Data to use ▸
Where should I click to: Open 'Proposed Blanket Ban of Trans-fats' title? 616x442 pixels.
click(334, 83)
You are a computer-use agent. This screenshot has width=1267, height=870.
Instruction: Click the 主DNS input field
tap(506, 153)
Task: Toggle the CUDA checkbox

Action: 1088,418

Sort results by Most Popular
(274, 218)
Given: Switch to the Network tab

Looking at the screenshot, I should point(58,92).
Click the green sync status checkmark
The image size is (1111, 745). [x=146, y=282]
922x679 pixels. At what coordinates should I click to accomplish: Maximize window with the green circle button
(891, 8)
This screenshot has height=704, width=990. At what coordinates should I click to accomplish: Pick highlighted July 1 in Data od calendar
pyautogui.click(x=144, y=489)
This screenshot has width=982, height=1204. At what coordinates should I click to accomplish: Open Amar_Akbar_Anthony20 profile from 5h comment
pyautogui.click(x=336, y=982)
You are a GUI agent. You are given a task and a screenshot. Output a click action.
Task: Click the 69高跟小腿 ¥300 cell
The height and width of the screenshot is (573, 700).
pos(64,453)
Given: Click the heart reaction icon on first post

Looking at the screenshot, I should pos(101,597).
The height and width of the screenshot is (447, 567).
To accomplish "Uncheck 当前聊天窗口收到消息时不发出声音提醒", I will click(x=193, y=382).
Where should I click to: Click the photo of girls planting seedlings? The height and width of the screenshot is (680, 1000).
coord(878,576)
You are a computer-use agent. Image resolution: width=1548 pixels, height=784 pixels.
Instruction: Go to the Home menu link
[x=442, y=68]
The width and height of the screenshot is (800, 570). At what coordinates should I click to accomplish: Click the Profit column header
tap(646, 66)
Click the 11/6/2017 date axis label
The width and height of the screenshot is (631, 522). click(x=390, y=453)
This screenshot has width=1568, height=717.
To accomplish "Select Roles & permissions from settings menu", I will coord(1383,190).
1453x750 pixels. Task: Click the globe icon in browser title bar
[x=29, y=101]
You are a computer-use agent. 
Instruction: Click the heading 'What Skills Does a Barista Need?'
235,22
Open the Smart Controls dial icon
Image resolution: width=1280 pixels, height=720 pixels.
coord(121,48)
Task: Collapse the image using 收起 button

Prompt ▸ Copy out every line of the material above that mentions the word "will".

Written answer ▸
To accomplish "Uncheck 当前聊天窗口收到消息时不发出声音提醒", I will click(x=193, y=382).
To accomplish "Select Roles & permissions from settings menu", I will coord(1383,190).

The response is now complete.